EB-2 National Interest Waiver (NIW)


For most employment-based cases, an applicant must have a job offer, and a labor certification must be filed showing that no US workers are available for the position. However, the labor certification process may be “waived” if the applicant possesses an advanced degree in a relevant field and can show that his work will benefit the “national interest” of the United States to such a degree that it overrides the need to protect U.S. workers with the labor certification process. Further, for the EB-2 National Interest Waiver classification, a foreign national may “self-petition” so no employer or job offer is needed. This makes the National Interest Waiver a very attractive prospect to self-employed people. An employer may also sponsor a foreign national under this category.


EB-2 National Interest Waivers are available to individuals who have exceptional ability or who have an advanced degree.

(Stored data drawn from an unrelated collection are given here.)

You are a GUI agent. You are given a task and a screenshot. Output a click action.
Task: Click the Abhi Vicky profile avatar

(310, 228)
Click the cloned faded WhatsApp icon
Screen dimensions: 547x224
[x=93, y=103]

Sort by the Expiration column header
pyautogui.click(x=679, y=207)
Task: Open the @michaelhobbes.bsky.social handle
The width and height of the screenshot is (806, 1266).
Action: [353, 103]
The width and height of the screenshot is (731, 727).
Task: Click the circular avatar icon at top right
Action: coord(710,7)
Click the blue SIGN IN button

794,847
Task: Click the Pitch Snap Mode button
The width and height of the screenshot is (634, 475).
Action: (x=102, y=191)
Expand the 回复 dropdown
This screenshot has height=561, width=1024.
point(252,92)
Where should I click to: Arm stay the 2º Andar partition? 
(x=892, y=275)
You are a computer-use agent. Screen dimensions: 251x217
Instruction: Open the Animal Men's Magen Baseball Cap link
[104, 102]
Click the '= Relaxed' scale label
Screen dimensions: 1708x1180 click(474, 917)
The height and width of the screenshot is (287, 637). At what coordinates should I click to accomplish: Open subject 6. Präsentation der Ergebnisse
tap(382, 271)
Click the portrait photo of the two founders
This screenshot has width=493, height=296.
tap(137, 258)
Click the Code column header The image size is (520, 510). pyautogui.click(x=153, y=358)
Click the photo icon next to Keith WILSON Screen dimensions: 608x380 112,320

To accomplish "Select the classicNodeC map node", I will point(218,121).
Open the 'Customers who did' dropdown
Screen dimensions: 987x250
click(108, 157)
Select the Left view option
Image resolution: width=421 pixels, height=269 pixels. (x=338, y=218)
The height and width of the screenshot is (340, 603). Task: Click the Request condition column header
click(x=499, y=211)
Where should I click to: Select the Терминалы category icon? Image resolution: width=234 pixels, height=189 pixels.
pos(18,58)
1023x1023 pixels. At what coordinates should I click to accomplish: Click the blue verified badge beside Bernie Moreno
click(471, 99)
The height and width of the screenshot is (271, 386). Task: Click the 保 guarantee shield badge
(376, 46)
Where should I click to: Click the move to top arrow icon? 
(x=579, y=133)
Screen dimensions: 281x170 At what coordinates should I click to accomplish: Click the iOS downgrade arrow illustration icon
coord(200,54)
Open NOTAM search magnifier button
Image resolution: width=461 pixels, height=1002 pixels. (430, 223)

Applicants do not need a permanent offer of employment and must demonstrate that their position will be in the national interest. EB-2 National Interest Waiver recipients benefit by not being required to complete a labor certification.


An immigrant seeking to gain permanent residency as a EB-2 recipient through the national interest waiver must demonstrate that:

  • The area in which the foreign national seeks employment is of substantial intrinsic merit;
  • The prospective benefit of the foreign national’s services is national in scope; and
  • The national interest would be adversely affected if a labor certification were required. That is, the foreign national will serve the national interest to a substantially greater degree than would an available U.S. worker having the same minimum qualifications.

Recent Trends

In order to meet the standard for NIW approval (the “substantially greater degree” test) the beneficiary must be shown to be more qualified than others in the field. Recently, however, neither unique expertise nor a rare combination of expertise’s has been acceptable evidence of “greater” qualification. (A shortage of Americans in the field has never been qualifying evidence of eligibility for the NIW.) Rather, USCIS now puts an emphasis on “unsolicited” evidence such as citation statistics or publicity featuring the beneficiary, showing his/her prominence as an authority in the field. Consequently, letters of support from others in the field, no matter how distinguished, are of diminishing help. Even letters of support from U.S. government administrators must specify impact in concrete terms.

Processing Time

To obtain a national interest waiver, the beneficiary must file a Form I-140 petition, Form ETA 750B, and supporting documents directly with USCIS. The beneficiary does not have to file anything with the Department of Labor. In addition, if a visa number is available, the beneficiary can concurrently file I-485 with I-140, and can also apply for employment authorization and travel document. Processing times for NIW depends on the case load at the specific USCIS service center which the petition is filed at.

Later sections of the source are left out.